-- begin --

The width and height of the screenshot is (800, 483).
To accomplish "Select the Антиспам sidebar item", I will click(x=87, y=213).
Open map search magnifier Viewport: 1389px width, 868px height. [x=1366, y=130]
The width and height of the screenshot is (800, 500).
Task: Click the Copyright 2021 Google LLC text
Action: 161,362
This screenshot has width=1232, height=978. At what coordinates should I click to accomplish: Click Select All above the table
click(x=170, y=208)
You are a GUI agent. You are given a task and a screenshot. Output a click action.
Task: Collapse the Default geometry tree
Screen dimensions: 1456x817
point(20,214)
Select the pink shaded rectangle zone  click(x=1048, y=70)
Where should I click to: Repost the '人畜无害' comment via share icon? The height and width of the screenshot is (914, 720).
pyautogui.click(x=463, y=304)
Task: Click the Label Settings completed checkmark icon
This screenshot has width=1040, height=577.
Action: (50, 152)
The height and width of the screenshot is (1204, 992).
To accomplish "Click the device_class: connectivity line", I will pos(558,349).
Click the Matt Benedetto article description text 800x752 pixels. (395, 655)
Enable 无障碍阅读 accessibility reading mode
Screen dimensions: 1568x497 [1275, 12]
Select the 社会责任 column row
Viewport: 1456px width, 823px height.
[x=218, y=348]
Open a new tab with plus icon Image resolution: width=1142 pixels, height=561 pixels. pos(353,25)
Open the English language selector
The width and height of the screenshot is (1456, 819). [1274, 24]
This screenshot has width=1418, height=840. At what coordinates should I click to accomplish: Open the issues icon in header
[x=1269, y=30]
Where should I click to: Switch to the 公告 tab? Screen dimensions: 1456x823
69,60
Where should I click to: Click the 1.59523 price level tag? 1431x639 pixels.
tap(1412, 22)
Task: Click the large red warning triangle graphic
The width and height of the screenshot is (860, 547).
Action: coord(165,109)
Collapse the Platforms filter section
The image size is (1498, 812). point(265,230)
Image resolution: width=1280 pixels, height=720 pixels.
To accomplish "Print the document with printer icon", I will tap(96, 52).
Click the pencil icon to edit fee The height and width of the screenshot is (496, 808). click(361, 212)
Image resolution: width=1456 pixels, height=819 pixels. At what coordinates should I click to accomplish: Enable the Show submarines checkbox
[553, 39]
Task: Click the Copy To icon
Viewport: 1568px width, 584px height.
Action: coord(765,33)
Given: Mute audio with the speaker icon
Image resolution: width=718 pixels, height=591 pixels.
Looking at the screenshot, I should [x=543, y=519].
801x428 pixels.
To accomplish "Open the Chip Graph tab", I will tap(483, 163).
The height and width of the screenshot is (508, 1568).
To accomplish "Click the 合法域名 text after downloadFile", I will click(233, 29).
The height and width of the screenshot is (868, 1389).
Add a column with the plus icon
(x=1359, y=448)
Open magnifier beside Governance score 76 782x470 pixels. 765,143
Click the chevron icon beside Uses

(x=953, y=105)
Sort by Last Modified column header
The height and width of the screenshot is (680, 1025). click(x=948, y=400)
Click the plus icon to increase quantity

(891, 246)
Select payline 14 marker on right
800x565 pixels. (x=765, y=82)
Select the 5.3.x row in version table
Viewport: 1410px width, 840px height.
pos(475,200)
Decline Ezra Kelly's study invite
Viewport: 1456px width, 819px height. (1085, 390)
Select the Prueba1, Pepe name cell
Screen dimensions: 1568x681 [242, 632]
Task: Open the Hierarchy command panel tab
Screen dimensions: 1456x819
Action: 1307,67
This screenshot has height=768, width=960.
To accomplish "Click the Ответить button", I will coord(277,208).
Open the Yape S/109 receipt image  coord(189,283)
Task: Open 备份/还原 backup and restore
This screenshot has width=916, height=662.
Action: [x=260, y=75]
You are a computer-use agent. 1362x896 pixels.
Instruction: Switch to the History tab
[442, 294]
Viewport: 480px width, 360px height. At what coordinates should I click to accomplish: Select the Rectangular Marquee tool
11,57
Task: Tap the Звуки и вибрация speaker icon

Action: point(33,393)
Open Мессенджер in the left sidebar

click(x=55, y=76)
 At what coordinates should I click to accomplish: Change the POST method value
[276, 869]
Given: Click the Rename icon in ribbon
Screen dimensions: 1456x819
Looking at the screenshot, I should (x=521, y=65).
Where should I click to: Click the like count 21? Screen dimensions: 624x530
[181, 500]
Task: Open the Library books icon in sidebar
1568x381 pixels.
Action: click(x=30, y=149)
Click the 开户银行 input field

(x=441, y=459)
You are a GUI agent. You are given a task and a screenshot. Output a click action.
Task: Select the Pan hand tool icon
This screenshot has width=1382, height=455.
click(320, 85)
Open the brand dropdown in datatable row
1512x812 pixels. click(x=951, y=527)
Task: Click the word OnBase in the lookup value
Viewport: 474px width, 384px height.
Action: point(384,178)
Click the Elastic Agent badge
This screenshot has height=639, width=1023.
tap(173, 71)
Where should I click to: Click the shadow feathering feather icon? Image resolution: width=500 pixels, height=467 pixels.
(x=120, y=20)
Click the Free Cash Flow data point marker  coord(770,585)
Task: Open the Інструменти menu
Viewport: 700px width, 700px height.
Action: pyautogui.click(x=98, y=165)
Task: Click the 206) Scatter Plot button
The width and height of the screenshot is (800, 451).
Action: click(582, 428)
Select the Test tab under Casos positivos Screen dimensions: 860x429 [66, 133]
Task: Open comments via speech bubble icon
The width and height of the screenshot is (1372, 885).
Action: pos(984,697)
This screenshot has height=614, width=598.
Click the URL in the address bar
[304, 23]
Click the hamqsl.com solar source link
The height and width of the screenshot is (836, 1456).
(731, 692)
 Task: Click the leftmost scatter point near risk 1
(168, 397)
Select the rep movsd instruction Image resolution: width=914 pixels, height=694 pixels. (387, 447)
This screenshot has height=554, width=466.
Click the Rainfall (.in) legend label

-- end --

Transcribe every line of the listing above without changing anything.

◆ **Written answer**
The width and height of the screenshot is (800, 483).
To accomplish "Select the Антиспам sidebar item", I will click(x=87, y=213).
Open map search magnifier Viewport: 1389px width, 868px height. [x=1366, y=130]
The width and height of the screenshot is (800, 500).
Task: Click the Copyright 2021 Google LLC text
Action: 161,362
This screenshot has width=1232, height=978. At what coordinates should I click to accomplish: Click Select All above the table
click(x=170, y=208)
You are a GUI agent. You are given a task and a screenshot. Output a click action.
Task: Collapse the Default geometry tree
Screen dimensions: 1456x817
point(20,214)
Select the pink shaded rectangle zone  click(x=1048, y=70)
Where should I click to: Repost the '人畜无害' comment via share icon? The height and width of the screenshot is (914, 720).
pyautogui.click(x=463, y=304)
Task: Click the Label Settings completed checkmark icon
This screenshot has width=1040, height=577.
Action: (50, 152)
The height and width of the screenshot is (1204, 992).
To accomplish "Click the device_class: connectivity line", I will pos(558,349).
Click the Matt Benedetto article description text 800x752 pixels. (395, 655)
Enable 无障碍阅读 accessibility reading mode
Screen dimensions: 1568x497 [1275, 12]
Select the 社会责任 column row
Viewport: 1456px width, 823px height.
[x=218, y=348]
Open a new tab with plus icon Image resolution: width=1142 pixels, height=561 pixels. pos(353,25)
Open the English language selector
The width and height of the screenshot is (1456, 819). [1274, 24]
This screenshot has width=1418, height=840. At what coordinates should I click to accomplish: Open the issues icon in header
[x=1269, y=30]
Where should I click to: Switch to the 公告 tab? Screen dimensions: 1456x823
69,60
Where should I click to: Click the 1.59523 price level tag? 1431x639 pixels.
tap(1412, 22)
Task: Click the large red warning triangle graphic
The width and height of the screenshot is (860, 547).
Action: coord(165,109)
Collapse the Platforms filter section
The image size is (1498, 812). point(265,230)
Image resolution: width=1280 pixels, height=720 pixels.
To accomplish "Print the document with printer icon", I will tap(96, 52).
Click the pencil icon to edit fee The height and width of the screenshot is (496, 808). click(361, 212)
Image resolution: width=1456 pixels, height=819 pixels. At what coordinates should I click to accomplish: Enable the Show submarines checkbox
[553, 39]
Task: Click the Copy To icon
Viewport: 1568px width, 584px height.
Action: coord(765,33)
Given: Mute audio with the speaker icon
Image resolution: width=718 pixels, height=591 pixels.
Looking at the screenshot, I should [x=543, y=519].
801x428 pixels.
To accomplish "Open the Chip Graph tab", I will tap(483, 163).
The height and width of the screenshot is (508, 1568).
To accomplish "Click the 合法域名 text after downloadFile", I will click(233, 29).
The height and width of the screenshot is (868, 1389).
Add a column with the plus icon
(x=1359, y=448)
Open magnifier beside Governance score 76 782x470 pixels. 765,143
Click the chevron icon beside Uses

(x=953, y=105)
Sort by Last Modified column header
The height and width of the screenshot is (680, 1025). click(x=948, y=400)
Click the plus icon to increase quantity

(891, 246)
Select payline 14 marker on right
800x565 pixels. (x=765, y=82)
Select the 5.3.x row in version table
Viewport: 1410px width, 840px height.
pos(475,200)
Decline Ezra Kelly's study invite
Viewport: 1456px width, 819px height. (1085, 390)
Select the Prueba1, Pepe name cell
Screen dimensions: 1568x681 [242, 632]
Task: Open the Hierarchy command panel tab
Screen dimensions: 1456x819
Action: 1307,67
This screenshot has height=768, width=960.
To accomplish "Click the Ответить button", I will coord(277,208).
Open the Yape S/109 receipt image  coord(189,283)
Task: Open 备份/还原 backup and restore
This screenshot has width=916, height=662.
Action: [x=260, y=75]
You are a computer-use agent. 1362x896 pixels.
Instruction: Switch to the History tab
[442, 294]
Viewport: 480px width, 360px height. At what coordinates should I click to accomplish: Select the Rectangular Marquee tool
11,57
Task: Tap the Звуки и вибрация speaker icon

Action: point(33,393)
Open Мессенджер in the left sidebar

click(x=55, y=76)
 At what coordinates should I click to accomplish: Change the POST method value
[276, 869]
Given: Click the Rename icon in ribbon
Screen dimensions: 1456x819
Looking at the screenshot, I should (x=521, y=65).
Where should I click to: Click the like count 21? Screen dimensions: 624x530
[181, 500]
Task: Open the Library books icon in sidebar
1568x381 pixels.
Action: click(x=30, y=149)
Click the 开户银行 input field

(x=441, y=459)
You are a GUI agent. You are given a task and a screenshot. Output a click action.
Task: Select the Pan hand tool icon
This screenshot has width=1382, height=455.
click(320, 85)
Open the brand dropdown in datatable row
1512x812 pixels. click(x=951, y=527)
Task: Click the word OnBase in the lookup value
Viewport: 474px width, 384px height.
Action: point(384,178)
Click the Elastic Agent badge
This screenshot has height=639, width=1023.
tap(173, 71)
Where should I click to: Click the shadow feathering feather icon? Image resolution: width=500 pixels, height=467 pixels.
(x=120, y=20)
Click the Free Cash Flow data point marker  coord(770,585)
Task: Open the Інструменти menu
Viewport: 700px width, 700px height.
Action: pyautogui.click(x=98, y=165)
Task: Click the 206) Scatter Plot button
The width and height of the screenshot is (800, 451).
Action: click(582, 428)
Select the Test tab under Casos positivos Screen dimensions: 860x429 [66, 133]
Task: Open comments via speech bubble icon
The width and height of the screenshot is (1372, 885).
Action: pos(984,697)
This screenshot has height=614, width=598.
Click the URL in the address bar
[304, 23]
Click the hamqsl.com solar source link
The height and width of the screenshot is (836, 1456).
(731, 692)
 Task: Click the leftmost scatter point near risk 1
(168, 397)
Select the rep movsd instruction Image resolution: width=914 pixels, height=694 pixels. (387, 447)
This screenshot has height=554, width=466.
Click the Rainfall (.in) legend label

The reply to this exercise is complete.